A statute on the operation of public school protection agents in Luanda, the union leader said, is in the possession of the Government, but, he noted, is slow to be approved by the authorities.

"Until now it is not approved, we don't know why, we negotiated last May 26. Even so, we continue to register agent deaths, last week we lost another agent who was stoned and beaten with knives, and others are found dead in the schools", he lamented.

The assailants, stressed Abreu Cahanda, "are appearing, and they are even taking the firearms in the possession of these security guards".

"We are seeing that this is only happening because we are not complying with the guidelines of the statute in possession of the Government and the lack of a public tender," he commented.

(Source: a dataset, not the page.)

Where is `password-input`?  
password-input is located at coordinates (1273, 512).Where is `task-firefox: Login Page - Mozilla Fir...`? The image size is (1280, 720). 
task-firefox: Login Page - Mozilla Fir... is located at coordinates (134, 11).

For the secretary-general of Sintape, the construction of new schools in the nine municipalities of the capital "has not been accompanied" by a public competition for the entry of agents, a situation that "reduces the workforce in the old schools."

"They have been taking [security agents] away," he noted, commenting that before each school had five men and currently has only one or two.

In relation to the lack of food and other working conditions for school protection agents, the union official spoke of a "lack of will" on the part of Luanda's provincial office of Education.

"We have security guards who are 77 years old at the posts, who have been without food for three days and are totally debilitated," he lamented.

Abreu Cahanda also expressed his concern with the next school year, which he considers "to be compromised", due to the lack of staff in the schools, when more than 300 members, ex-military, have already reached the retirement age.

"A reform is urgently needed, because the workforce is finished, they were ex-military, now tired and they are not going to retire. We are seeing that the government can not remove them, because otherwise the schools are unprotected, there is no support for food, uniforms and everything," stressed the leader of Sintape.